What needs to be done » Retype, word for word, the lines from the first line of the entries through the line that holds "ANBI (117, 2500)"; leave out the pictures.

(Records for this task)

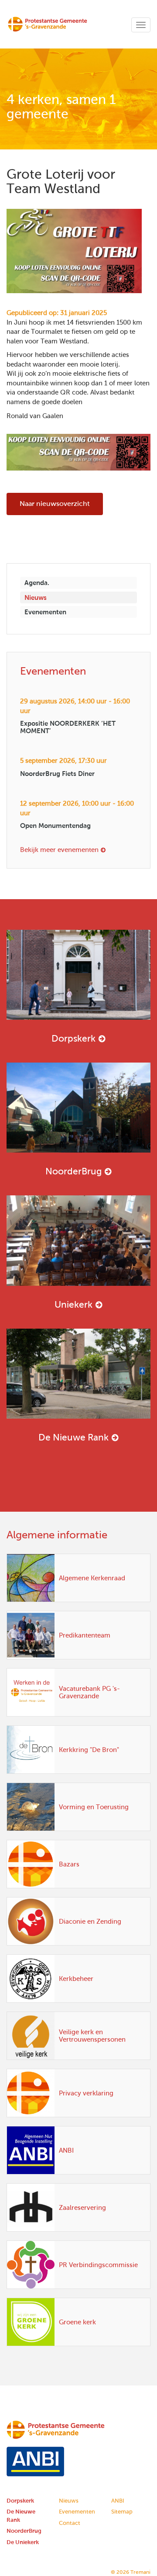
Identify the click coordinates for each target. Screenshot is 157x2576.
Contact (69, 2523)
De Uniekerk (23, 2542)
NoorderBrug (73, 1171)
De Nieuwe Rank (73, 1437)
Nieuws (35, 597)
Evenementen (45, 612)
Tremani (140, 2572)
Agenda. (36, 582)
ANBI (117, 2500)
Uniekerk (73, 1304)
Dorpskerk (73, 1038)
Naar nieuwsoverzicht (55, 503)
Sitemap (122, 2511)
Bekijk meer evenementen (59, 849)
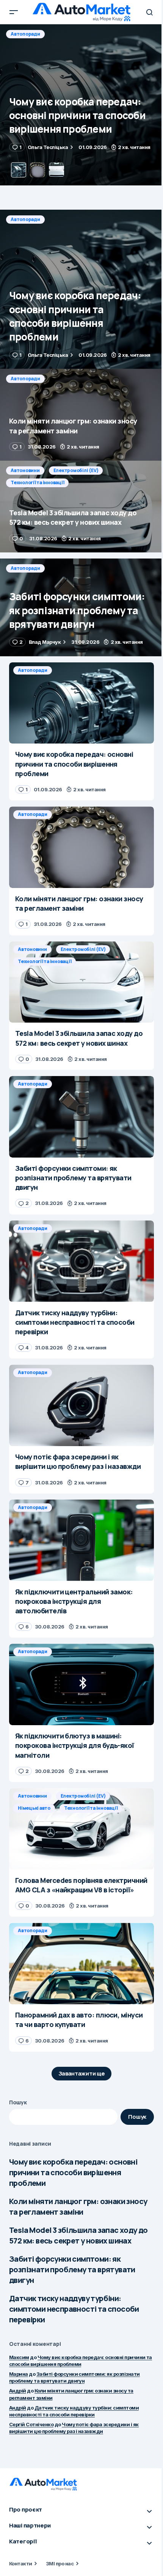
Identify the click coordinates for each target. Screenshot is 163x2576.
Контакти (20, 2563)
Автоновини (25, 470)
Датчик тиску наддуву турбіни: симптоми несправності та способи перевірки (74, 2309)
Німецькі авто (34, 1808)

(End Records for this task)

Your solution »
Identify the click coordinates for each target. Screenshot is 157x2576.
Contact (69, 2523)
De Uniekerk (23, 2542)
NoorderBrug (73, 1171)
De Nieuwe Rank (73, 1437)
Nieuws (35, 597)
Evenementen (45, 612)
Tremani (140, 2572)
Agenda. (36, 582)
ANBI (117, 2500)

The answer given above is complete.